§ Assignment
After locating the line with "[Visser & Van Baars] (127, 47)" in the data that follows, return it and every later line exactly, up to and including the line with "[LinkedIn] (372, 2445)".

§ Given data
Segment Open

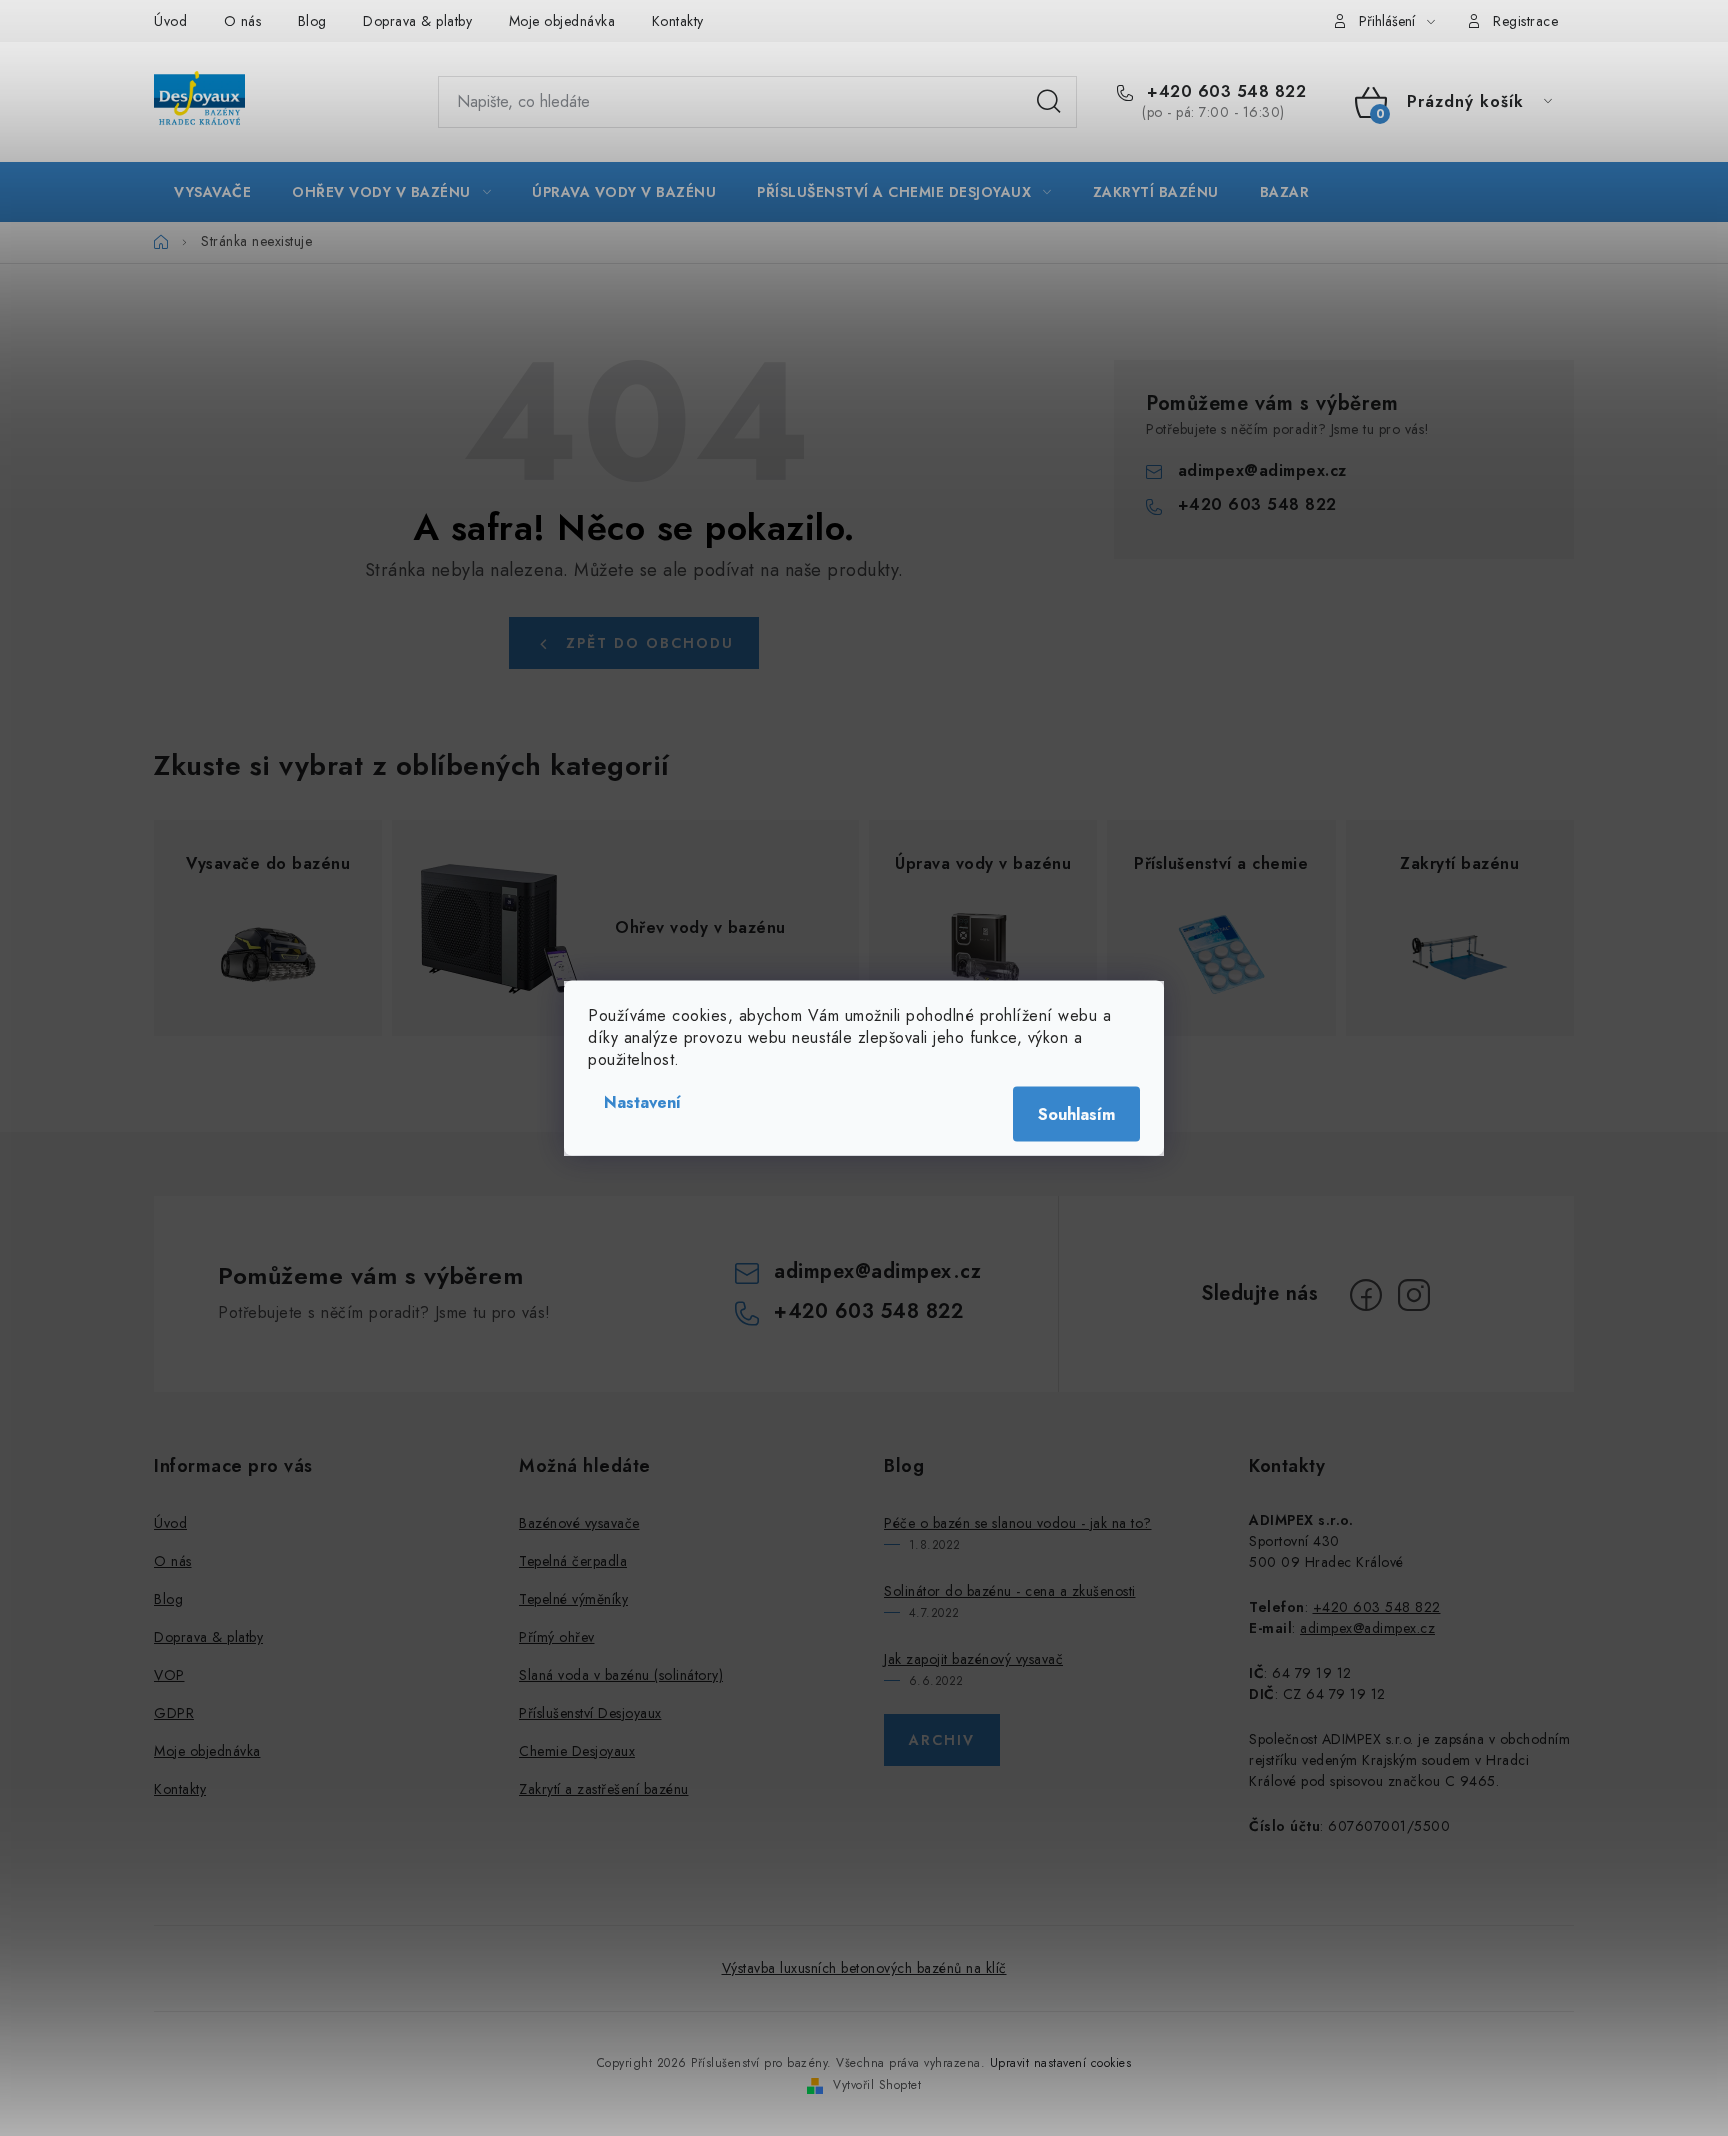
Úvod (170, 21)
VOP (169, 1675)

Segment Closed
Segment Open

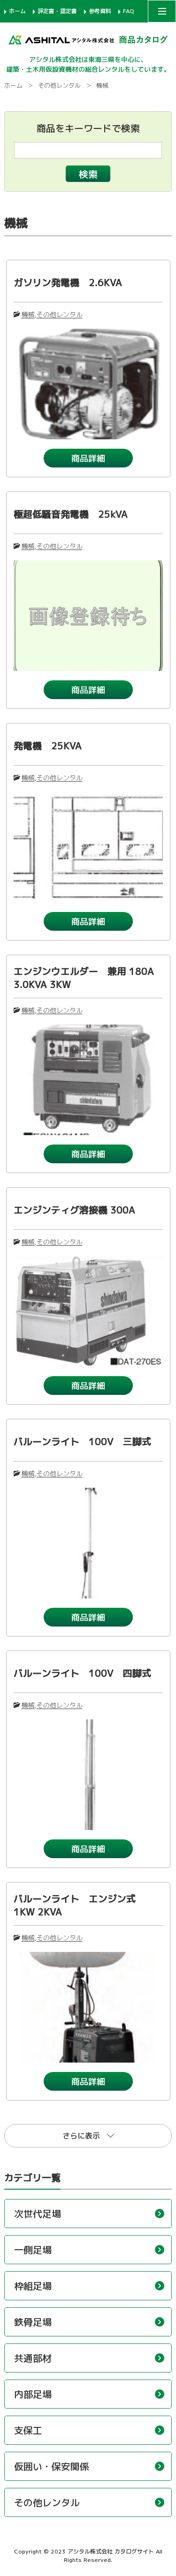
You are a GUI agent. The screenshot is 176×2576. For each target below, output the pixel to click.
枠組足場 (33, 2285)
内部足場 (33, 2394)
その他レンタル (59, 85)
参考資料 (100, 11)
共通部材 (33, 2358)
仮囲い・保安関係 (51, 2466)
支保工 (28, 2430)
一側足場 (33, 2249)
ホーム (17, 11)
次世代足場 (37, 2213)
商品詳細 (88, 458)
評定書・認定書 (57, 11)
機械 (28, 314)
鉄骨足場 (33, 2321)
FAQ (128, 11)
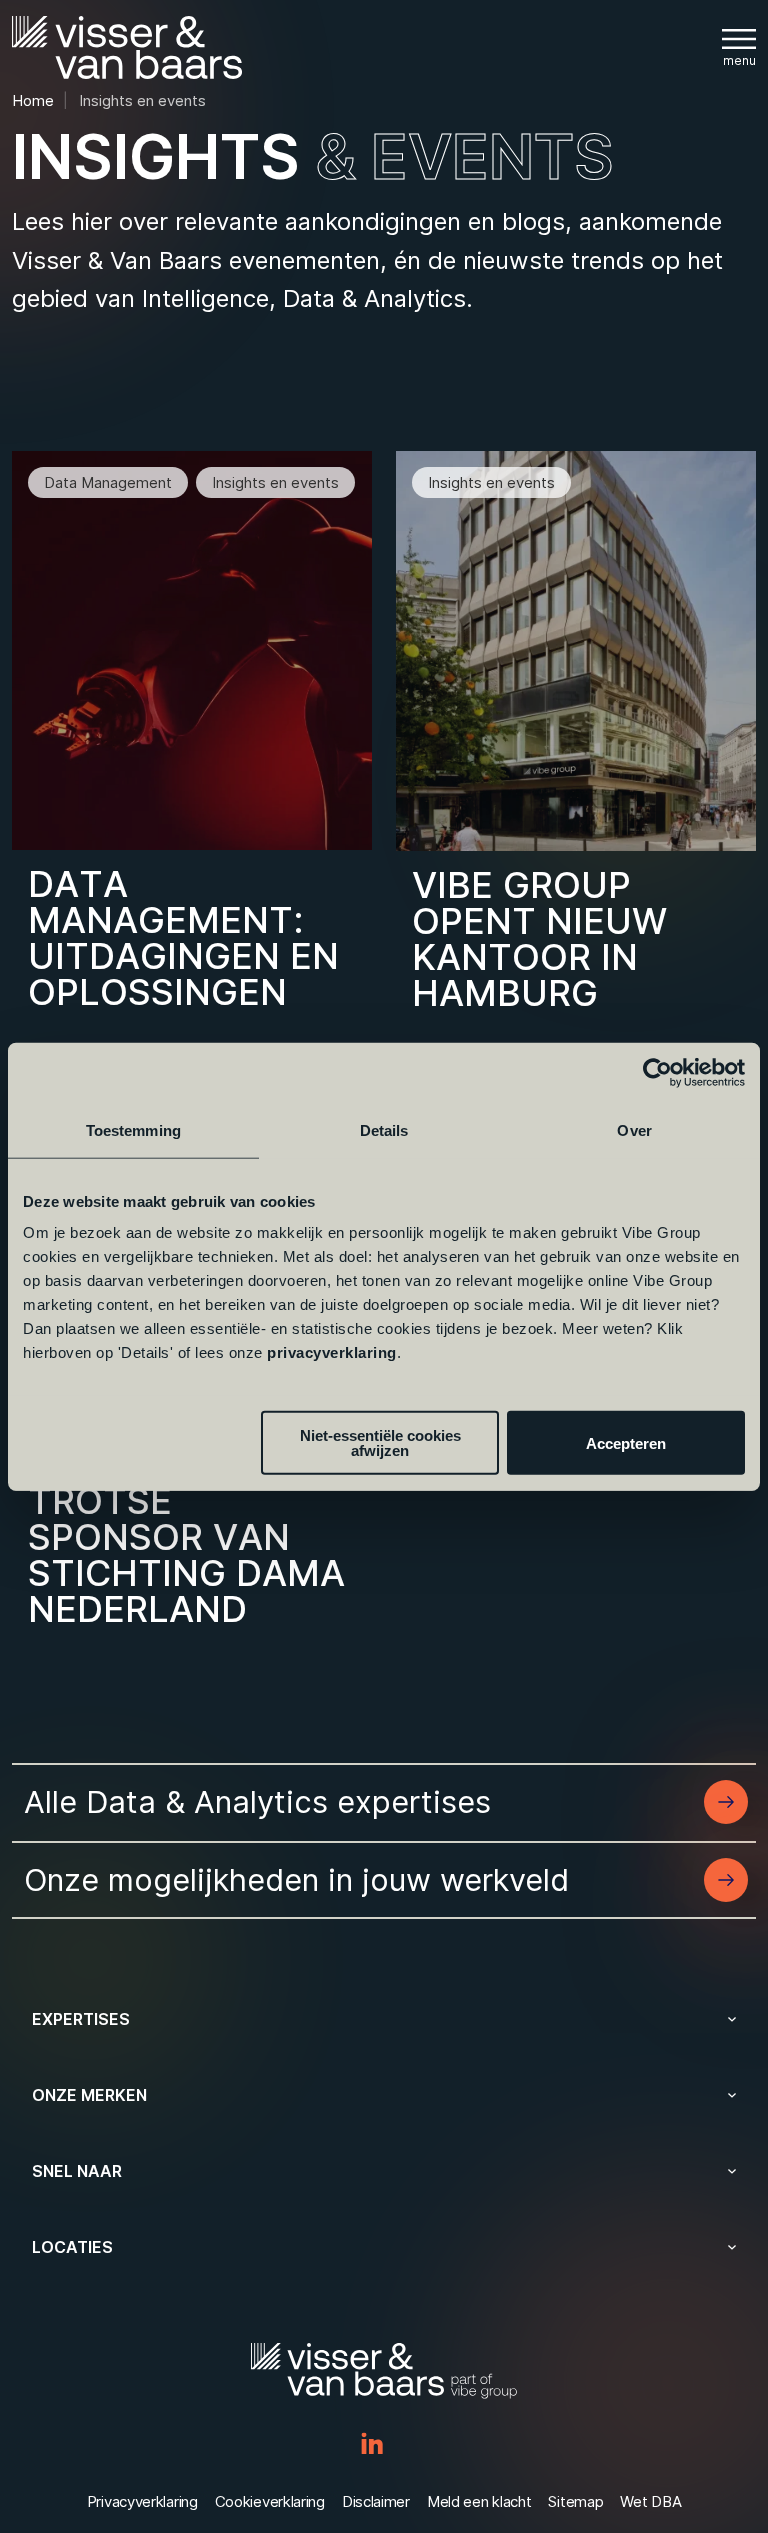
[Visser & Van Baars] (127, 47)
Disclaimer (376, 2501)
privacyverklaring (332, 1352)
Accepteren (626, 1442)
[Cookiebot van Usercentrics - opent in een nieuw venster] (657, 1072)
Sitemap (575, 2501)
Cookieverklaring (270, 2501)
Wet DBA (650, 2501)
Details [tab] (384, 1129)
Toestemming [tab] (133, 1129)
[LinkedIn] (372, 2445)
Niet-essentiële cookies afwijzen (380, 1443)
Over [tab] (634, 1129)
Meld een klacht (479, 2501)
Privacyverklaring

Segment Closed
Segment Open

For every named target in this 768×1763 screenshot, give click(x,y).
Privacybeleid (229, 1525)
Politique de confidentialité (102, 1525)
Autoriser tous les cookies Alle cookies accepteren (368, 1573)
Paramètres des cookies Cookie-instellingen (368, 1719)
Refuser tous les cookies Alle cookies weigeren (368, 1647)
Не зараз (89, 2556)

Segment Closed

§ Answer box
[Visser & Van Baars] (127, 47)
Disclaimer (376, 2501)
privacyverklaring (332, 1352)
Accepteren (626, 1442)
[Cookiebot van Usercentrics - opent in een nieuw venster] (657, 1072)
Sitemap (575, 2501)
Cookieverklaring (270, 2501)
Wet DBA (650, 2501)
Details [tab] (384, 1129)
Toestemming [tab] (133, 1129)
[LinkedIn] (372, 2445)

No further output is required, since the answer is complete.